▸ CONSIGNA A
Reproduce sin cambios las entradas de los datos registrados, desde la línea que contiene "水处理药剂的使用 (1195, 1940)" hasta la línea que contiene "Amoung Us Vector Logos (787, 981)", ambas incluidas.

▸ TEXTO EXTRAÍDO
━━━
Desde un punto de vista formal, Retorno a Brideshead no deja de ser la típica serie británica: estéticamente impecable, ambiente aristocrático, personajes elegantes, cultos, calculadamente cínicos, opacos sentimentalmente e interpretados con sequedad y distancia casi irreales. Sin embargo, exhibe una narrativa que no encaja del todo en ese estilo funcional asociado a lo británico y que triunfaba --y lo sigue haciendo-- en todo el mundo, agrandando de paso el tópico de un género tremendamente popular; es más, enseguida se hacen notar las diferencias: planos secuencia para los momentos culminantes, elaborados travelling, uso del zoom para mantener el plano continuo en escenas minuciosamente coreografiadas, lentitud expositiva, detalles deliberadamente no marcados por la narración a pesar de su trascendencia para la historia, constantes saltos atrás para completar la información... Además, el argumento central --a pesar de las apariencias y el amplio lapso temporal que abarca-- es demasiado personal, poco tiene que ver con los conflictos familiares y de intereses que suelen servir de trama central a las series británicas más emblemáticas.
Aunque acabé de confirmar mi intuición primera unos años después, cuando leí la novela de Evelyn Waugh (publicada en 1945), lo cierto es que fue la escena final del primer episodio la que marcó el estado sentimental en el que desde entonces he visto la serie, en la que un gesto nimio y casi vulgar desata una tormenta de deseo en el protagonista: la fascinación/atracción que siente Charles Ryder (Jeremy Irons) por Julia (Diana Quick), la hermana de su mejor amigo de la universidad, el pastoso y ambiguo Sebastian Flyte (Anthony Andrews). De hecho, la trama principal de la serie está atravesada de arriba abajo por esta pasión nunca abiertamente declarada (sólo se desvela parcial y muy sutilmente en unos pocos momentos escogidos), funcionando como un lento asedio hasta que Charles consigue materializar, casi por azar, sobre la bocina y nunca por completo, su deseo de juventud. La crítica experta, fans, detractores y desdeñosos varios de la serie sin duda priorizarán otros elementos dramáticos bastante más convencionales: la decadencia económica de la aristocracia iniciada tras la Primera Guerra Mundial, agravada por el crack de 1929 y rematada por el estallido del segundo conflicto mundial diez años después; o más bien la maldición que arrastra la familia Flyte por pertenecer a una minoría católica en un país protestante. El propio Waugh se había convertido al catolicismo, así que sabía perfectamente de qué hablaba y a qué obstáculos incomprensibles se refería cuando retrataba los contratiempos y/o problemas de conciencia --totalmente marcianos para un protestante en 1945 y para cualquier lector/espectador posterior-- que sobrevienen a los Flyte en los momentos más inoportunos de sus vidas, impidiéndoles ser felices de una manera natural (o al menos como ellos ven que sí lo son sus iguales protestantes).
━━━
Datos registrados
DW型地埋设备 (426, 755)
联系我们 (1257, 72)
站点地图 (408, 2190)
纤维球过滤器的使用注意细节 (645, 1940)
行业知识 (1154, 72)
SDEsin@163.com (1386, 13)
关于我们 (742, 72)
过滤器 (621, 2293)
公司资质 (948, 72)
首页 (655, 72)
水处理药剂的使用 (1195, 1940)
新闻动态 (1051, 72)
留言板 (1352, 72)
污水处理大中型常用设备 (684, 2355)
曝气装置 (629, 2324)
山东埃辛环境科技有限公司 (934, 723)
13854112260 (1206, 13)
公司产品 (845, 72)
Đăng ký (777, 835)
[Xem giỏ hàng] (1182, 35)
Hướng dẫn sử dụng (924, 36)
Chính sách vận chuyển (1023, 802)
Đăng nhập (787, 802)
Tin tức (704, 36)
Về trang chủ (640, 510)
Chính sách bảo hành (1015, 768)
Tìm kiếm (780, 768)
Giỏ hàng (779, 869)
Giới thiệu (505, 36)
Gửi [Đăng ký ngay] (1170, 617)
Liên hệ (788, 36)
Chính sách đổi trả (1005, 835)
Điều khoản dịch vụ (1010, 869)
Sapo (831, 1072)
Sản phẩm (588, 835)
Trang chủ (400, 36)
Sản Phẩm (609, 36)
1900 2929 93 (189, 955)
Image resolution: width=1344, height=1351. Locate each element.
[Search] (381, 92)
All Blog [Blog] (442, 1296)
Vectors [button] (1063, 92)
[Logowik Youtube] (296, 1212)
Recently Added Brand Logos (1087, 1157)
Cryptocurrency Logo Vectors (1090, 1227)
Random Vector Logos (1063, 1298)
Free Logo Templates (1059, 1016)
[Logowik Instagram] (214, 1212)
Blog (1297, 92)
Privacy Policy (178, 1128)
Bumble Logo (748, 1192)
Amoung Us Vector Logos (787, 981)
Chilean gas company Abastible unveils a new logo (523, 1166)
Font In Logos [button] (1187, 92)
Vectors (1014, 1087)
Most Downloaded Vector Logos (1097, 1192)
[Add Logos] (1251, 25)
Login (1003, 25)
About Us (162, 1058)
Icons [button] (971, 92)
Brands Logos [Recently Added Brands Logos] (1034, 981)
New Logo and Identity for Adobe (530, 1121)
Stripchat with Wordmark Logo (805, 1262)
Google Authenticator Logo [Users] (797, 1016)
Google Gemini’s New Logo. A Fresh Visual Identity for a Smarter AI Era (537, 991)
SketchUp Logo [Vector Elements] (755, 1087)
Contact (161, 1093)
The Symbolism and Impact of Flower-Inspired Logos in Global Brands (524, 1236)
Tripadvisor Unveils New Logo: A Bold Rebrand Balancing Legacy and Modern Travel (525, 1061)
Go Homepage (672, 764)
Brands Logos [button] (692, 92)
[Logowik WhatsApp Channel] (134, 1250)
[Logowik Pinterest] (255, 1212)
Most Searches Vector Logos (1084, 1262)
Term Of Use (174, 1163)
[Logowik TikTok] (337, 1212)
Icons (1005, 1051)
━━━
▸ CONSIGNA B
Según el texto sobre Retorno a Brideshead, ¿en qué año se publicó la novela de Evelyn Waugh?

▸ RESPUESTA COMPLETA A
水处理药剂的使用 (1195, 1940)
新闻动态 (1051, 72)
留言板 (1352, 72)
污水处理大中型常用设备 (684, 2355)
曝气装置 (629, 2324)
山东埃辛环境科技有限公司 (934, 723)
13854112260 (1206, 13)
公司产品 (845, 72)
Đăng ký (777, 835)
[Xem giỏ hàng] (1182, 35)
Hướng dẫn sử dụng (924, 36)
Chính sách vận chuyển (1023, 802)
Đăng nhập (787, 802)
Tin tức (704, 36)
Về trang chủ (640, 510)
Chính sách bảo hành (1015, 768)
Tìm kiếm (780, 768)
Giỏ hàng (779, 869)
Giới thiệu (505, 36)
Gửi [Đăng ký ngay] (1170, 617)
Liên hệ (788, 36)
Chính sách đổi trả (1005, 835)
Điều khoản dịch vụ (1010, 869)
Sapo (831, 1072)
Sản phẩm (588, 835)
Trang chủ (400, 36)
Sản Phẩm (609, 36)
1900 2929 93 (189, 955)
Image resolution: width=1344, height=1351. Locate each element.
[Search] (381, 92)
All Blog [Blog] (442, 1296)
Vectors [button] (1063, 92)
[Logowik Youtube] (296, 1212)
Recently Added Brand Logos (1087, 1157)
Cryptocurrency Logo Vectors (1090, 1227)
Random Vector Logos (1063, 1298)
Free Logo Templates (1059, 1016)
[Logowik Instagram] (214, 1212)
Blog (1297, 92)
Privacy Policy (178, 1128)
Bumble Logo (748, 1192)
Amoung Us Vector Logos (787, 981)

▸ RESPUESTA COMPLETA B
En 1945.